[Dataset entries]
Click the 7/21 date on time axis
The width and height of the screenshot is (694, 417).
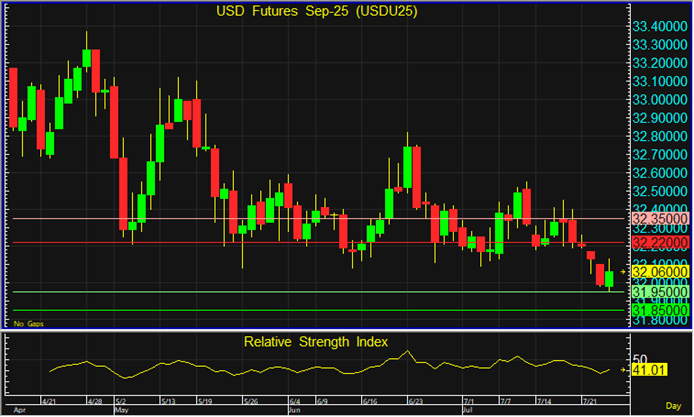click(x=592, y=400)
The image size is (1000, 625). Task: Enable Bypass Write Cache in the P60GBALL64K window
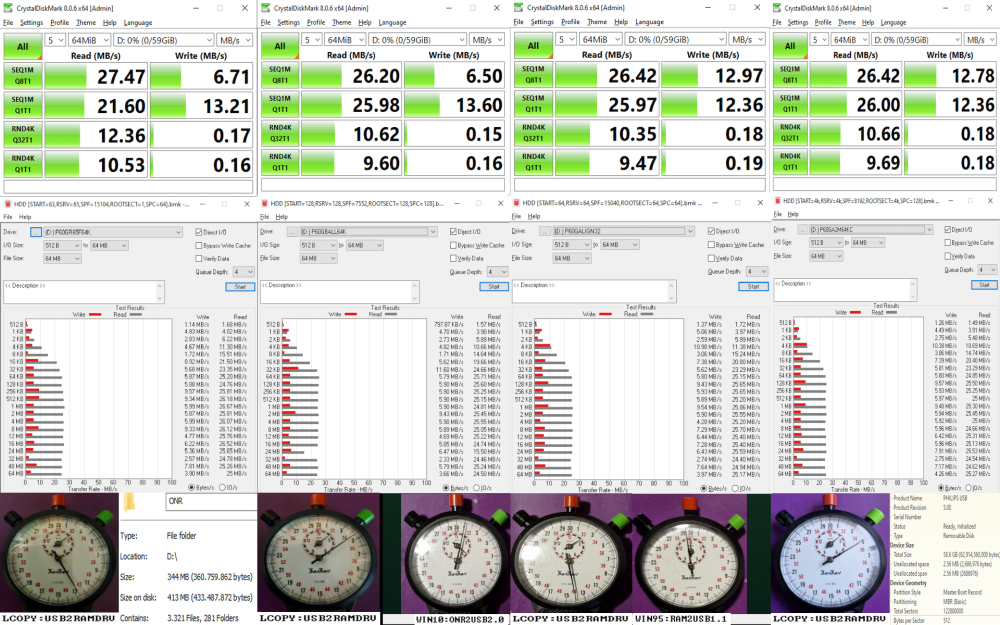[453, 245]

*WORK TASK*.
Skipping the pictures, output the entries exactly as they appear above.

*WRITTEN RESPONSE*.
Click the 7/21 date on time axis
The width and height of the screenshot is (694, 417).
click(x=592, y=400)
The image size is (1000, 625). Task: Enable Bypass Write Cache in the P60GBALL64K window
[453, 245]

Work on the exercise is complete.